In his fury he had been clutching up the papers on the table and throwing them about. Now he suddenly bent forward with goggling eyes, his hands on the arms of the chair, and stared long at some slips of paper that he had uncovered.
He picked them up one after the other, his hands trembling so violently that the sheets crackled.
“Four notes runnin’ to Phineas Look and signed by Collamore Willard!” he yelled. “Four notes and each for five thousand dollars. Four notes! Look at ’em!”
He staggered up and thrust them under the astonished gaze of Sylvena, but with one stride the Squire was there and ripped them from his grasp.
“He has robbed us, Sylvene! He’s robbed us,” the Captain went on, mouthing like a madman. “He’s got all our money and put us in debt to him beside. The thief! The land pirate!”

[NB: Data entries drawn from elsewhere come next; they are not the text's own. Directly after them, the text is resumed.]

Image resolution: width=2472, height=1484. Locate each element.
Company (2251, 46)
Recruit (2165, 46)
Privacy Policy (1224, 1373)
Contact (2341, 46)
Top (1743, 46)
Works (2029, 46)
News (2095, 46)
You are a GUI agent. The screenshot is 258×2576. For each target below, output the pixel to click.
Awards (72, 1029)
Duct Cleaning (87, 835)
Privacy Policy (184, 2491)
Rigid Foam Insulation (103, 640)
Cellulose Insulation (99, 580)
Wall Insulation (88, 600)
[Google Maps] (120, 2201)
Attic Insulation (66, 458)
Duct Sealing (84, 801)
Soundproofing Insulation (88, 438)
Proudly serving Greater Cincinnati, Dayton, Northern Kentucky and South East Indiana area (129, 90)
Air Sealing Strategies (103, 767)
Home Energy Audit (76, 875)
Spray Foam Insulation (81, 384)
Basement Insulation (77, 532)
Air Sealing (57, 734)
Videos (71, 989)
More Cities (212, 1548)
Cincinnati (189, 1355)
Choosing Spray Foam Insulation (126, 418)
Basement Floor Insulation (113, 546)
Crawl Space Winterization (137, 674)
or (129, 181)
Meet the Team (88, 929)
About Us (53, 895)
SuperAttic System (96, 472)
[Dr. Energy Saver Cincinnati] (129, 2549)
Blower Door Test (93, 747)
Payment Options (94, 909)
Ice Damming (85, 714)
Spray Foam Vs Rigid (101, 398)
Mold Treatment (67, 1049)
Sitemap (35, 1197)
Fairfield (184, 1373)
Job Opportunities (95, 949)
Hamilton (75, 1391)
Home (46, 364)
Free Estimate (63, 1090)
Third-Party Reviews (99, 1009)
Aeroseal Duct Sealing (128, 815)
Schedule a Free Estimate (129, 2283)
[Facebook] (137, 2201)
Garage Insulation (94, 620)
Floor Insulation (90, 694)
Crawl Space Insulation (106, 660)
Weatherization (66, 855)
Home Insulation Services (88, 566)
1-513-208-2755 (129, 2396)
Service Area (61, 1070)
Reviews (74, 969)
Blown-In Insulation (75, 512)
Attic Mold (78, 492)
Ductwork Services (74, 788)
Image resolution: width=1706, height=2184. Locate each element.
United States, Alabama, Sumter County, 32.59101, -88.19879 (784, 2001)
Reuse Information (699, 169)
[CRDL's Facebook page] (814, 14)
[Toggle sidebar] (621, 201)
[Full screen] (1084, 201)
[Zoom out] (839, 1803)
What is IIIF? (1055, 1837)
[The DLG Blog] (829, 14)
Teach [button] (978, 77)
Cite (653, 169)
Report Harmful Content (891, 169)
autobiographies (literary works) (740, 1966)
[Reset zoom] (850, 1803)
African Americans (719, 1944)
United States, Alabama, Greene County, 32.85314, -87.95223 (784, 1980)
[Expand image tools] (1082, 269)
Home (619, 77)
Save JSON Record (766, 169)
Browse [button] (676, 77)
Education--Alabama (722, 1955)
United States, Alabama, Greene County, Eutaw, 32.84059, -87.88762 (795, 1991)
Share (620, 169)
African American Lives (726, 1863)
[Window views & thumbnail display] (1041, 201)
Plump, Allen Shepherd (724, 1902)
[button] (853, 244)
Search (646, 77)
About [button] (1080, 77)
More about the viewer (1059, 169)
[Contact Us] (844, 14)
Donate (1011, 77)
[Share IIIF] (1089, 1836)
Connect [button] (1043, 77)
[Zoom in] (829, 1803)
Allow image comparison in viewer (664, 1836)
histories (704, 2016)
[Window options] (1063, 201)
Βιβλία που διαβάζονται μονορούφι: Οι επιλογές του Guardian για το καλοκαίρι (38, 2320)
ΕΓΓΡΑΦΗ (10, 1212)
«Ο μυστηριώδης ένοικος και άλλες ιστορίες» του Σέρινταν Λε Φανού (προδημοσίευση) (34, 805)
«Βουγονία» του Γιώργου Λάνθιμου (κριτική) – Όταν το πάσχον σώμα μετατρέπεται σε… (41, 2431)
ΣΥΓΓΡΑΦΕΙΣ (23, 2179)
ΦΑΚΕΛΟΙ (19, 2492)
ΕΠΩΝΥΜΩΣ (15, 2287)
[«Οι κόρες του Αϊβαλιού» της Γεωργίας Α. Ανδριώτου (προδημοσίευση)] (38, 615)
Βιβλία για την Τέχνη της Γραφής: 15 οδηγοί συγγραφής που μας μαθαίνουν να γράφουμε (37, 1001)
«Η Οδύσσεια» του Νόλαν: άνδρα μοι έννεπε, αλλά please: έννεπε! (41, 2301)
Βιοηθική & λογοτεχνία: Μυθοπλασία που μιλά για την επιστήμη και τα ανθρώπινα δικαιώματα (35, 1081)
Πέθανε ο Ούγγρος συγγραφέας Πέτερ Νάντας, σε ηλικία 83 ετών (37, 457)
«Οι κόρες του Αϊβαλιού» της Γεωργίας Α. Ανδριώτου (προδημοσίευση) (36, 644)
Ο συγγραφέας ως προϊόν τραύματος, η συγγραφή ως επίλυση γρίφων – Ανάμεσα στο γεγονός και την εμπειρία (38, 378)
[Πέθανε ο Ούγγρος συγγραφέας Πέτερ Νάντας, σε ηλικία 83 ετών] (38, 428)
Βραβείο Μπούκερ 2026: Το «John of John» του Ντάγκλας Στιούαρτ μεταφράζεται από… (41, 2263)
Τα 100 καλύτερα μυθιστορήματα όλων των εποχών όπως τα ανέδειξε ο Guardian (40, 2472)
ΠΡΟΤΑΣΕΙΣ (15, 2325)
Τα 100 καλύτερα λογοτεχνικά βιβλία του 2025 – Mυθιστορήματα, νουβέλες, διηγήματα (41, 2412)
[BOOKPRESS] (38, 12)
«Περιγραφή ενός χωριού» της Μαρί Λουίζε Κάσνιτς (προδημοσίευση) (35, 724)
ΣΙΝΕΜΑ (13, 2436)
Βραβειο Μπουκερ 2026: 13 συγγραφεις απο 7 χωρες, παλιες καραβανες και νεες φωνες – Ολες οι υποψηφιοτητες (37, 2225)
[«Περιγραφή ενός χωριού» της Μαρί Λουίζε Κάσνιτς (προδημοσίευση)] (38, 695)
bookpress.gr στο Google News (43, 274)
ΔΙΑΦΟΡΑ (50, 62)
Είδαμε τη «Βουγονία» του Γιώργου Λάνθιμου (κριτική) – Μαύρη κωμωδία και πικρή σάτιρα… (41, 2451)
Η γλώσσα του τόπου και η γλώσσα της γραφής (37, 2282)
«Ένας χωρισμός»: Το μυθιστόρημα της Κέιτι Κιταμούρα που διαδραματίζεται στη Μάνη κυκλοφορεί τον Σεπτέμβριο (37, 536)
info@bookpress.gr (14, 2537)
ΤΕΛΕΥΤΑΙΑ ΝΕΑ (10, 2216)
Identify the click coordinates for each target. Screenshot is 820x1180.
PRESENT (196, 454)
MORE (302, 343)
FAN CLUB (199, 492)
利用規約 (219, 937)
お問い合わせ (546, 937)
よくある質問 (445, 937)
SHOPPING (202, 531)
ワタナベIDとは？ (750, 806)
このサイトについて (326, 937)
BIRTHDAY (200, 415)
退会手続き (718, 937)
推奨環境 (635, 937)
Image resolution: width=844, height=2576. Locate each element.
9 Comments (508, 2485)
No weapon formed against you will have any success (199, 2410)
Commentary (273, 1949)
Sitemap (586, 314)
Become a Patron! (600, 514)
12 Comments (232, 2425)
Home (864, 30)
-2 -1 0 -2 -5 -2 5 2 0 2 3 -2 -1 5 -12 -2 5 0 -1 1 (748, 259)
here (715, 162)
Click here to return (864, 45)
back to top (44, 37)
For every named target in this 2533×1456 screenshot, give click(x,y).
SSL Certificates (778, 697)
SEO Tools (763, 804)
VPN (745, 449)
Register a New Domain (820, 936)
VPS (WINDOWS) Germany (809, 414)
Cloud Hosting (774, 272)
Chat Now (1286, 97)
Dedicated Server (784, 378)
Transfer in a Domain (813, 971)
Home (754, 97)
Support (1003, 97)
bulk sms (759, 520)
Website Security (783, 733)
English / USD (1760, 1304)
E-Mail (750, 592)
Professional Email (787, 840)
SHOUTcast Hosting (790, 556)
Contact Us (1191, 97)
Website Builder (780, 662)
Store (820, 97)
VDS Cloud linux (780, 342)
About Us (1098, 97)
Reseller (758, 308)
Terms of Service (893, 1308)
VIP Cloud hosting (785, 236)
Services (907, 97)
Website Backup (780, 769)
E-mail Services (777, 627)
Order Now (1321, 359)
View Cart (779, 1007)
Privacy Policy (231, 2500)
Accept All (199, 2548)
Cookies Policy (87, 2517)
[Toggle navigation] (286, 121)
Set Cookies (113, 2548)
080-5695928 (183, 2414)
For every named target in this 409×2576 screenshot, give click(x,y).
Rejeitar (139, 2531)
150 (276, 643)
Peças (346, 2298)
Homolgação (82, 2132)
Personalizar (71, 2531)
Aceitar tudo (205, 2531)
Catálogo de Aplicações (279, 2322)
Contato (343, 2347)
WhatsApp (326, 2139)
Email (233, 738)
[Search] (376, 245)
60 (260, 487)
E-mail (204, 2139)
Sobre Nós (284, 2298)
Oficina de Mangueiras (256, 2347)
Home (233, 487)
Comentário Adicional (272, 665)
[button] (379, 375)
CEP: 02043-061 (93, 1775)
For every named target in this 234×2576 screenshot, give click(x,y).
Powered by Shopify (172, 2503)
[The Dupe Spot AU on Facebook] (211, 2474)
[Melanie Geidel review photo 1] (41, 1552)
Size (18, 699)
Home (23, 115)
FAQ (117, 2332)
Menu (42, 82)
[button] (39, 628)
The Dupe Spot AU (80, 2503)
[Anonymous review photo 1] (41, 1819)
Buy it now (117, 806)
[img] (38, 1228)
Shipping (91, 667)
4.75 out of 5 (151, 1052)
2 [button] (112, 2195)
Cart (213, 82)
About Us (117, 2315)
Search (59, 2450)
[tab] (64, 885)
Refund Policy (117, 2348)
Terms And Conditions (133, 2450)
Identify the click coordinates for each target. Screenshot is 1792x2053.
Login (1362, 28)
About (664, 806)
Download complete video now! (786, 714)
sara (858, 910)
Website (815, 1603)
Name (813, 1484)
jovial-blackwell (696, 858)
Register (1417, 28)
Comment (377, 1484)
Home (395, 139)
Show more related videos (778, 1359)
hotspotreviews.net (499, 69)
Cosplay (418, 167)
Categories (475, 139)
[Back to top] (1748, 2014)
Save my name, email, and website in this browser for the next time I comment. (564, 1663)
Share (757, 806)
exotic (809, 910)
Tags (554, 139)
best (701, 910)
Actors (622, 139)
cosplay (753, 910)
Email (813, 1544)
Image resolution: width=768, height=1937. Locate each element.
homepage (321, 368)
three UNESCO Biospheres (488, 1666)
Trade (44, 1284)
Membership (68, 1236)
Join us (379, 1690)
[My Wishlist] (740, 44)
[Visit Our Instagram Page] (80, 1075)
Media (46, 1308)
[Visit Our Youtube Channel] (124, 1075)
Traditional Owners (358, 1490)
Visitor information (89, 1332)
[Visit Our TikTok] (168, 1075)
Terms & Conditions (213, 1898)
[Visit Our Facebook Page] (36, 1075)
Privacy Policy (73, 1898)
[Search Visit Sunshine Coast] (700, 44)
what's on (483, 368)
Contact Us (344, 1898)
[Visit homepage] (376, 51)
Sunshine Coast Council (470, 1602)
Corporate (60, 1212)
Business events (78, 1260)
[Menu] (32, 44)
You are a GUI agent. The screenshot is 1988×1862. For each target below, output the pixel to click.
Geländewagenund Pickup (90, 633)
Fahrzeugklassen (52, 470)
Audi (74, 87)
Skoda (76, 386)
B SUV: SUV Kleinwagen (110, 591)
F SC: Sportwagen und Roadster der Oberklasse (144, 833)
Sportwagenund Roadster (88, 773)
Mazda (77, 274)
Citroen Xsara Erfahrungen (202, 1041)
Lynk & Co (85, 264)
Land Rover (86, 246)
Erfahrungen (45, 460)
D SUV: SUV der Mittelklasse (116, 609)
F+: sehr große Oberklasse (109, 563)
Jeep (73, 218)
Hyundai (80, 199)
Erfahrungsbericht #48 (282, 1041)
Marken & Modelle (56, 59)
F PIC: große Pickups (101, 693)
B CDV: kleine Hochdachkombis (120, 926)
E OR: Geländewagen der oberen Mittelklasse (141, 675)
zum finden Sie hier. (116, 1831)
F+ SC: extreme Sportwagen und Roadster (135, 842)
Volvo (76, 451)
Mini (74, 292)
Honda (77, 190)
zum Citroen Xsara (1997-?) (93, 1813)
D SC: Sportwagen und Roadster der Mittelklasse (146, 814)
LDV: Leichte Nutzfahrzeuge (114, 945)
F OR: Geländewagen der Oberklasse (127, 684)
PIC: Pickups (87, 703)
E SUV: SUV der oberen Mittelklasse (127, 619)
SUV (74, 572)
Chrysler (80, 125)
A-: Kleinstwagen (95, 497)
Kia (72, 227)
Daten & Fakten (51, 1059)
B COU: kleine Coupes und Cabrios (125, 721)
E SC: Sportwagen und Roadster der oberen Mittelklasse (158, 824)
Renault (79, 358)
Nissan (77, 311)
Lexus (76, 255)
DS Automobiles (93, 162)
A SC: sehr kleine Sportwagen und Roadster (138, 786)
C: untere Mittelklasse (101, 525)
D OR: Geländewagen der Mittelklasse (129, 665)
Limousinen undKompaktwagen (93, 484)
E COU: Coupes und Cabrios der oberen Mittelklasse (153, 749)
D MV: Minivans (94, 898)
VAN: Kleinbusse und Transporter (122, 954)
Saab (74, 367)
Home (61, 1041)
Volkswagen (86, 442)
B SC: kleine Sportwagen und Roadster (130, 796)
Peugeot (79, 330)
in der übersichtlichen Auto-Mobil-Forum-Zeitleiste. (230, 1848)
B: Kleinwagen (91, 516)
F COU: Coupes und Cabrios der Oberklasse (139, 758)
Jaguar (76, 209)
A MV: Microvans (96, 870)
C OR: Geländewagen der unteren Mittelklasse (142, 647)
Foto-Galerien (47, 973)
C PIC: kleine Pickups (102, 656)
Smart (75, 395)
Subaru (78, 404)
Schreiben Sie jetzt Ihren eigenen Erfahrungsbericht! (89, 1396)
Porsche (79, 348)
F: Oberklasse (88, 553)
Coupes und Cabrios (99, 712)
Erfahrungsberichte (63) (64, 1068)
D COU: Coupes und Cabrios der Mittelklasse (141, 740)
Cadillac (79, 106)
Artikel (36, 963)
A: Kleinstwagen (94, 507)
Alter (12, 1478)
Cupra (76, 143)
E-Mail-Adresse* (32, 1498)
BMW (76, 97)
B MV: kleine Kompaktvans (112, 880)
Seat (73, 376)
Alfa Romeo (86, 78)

He was making for the lawyer with his fists upraised, but Squire Phin struck them down and forced the furious man back into his chair. He held him there, glowering down on him with a menace that would have quelled a wild beast.
“Go ahead, Phin Look,” whimpered the Captain; “put on another scar to match the one your brother made!”
“I propose you shall listen to reason, Kleber,” Squire Phin fairly hissed, “even if I have to hold you by the throat while I give you the truth. I tell you again to come to my office, and if I fail to satisfy you, then the law is open to you.”
The seaman sank back in his chair limply and the lawyer left him. But as he turned to Sylvena with a look of infinite pity on his face, Captain Willard leaped up.
“Don’t you see now that he has done father and us out of every dollar, Sylvene?” he wailed. “Don’t you believe me when I say——”
But she came forward hastily and put both her hands into the Squire’s, looked up at him trustfully and said:
“I believe in my—my—husband, that is to be, and that is the first and the surest duty of a good wife!” The Squire put his arm about her, bent down and kissed her, a happy sob in his throat choking back the words he wanted to say.
The son stared at them a moment, his jaw dropping, whirled on his father with a curse, and then clacking his fists together in impotent rage, rushed out of the office with a bang of the door that made the little building shiver.
With his one free hand the Squire put the crumpled notes to his teeth and began quietly to tear at them.
He caught her looking at him with wistful inquiry in which there was absolute trust.
“I don’t know my Bible as well as I do the revised statutes, Sylvie,” he said, smiling at her, “but I believe there is a passage somewhere that states that a good wife is better than much fine gold, yea, more precious than rubies and all beautiful gems. Now with the thorough understanding that the Bible is right, let us sit down and have a little family conference about some things that a wife should know.” He brushed from her hair and shoulders the bits of torn paper, drew her on his knee and began to talk. The old Judge sat opposite, gazing mistily out of the window in the direction his son had taken.
For the first and the last time in his life Squire Phin did not tell the whole truth to the woman he loved.
But the sad, though unclouded resignation in the eyes of the woman, and the dumb gratitude on the face of the old man opposite when he had finished, made his lie a holy one.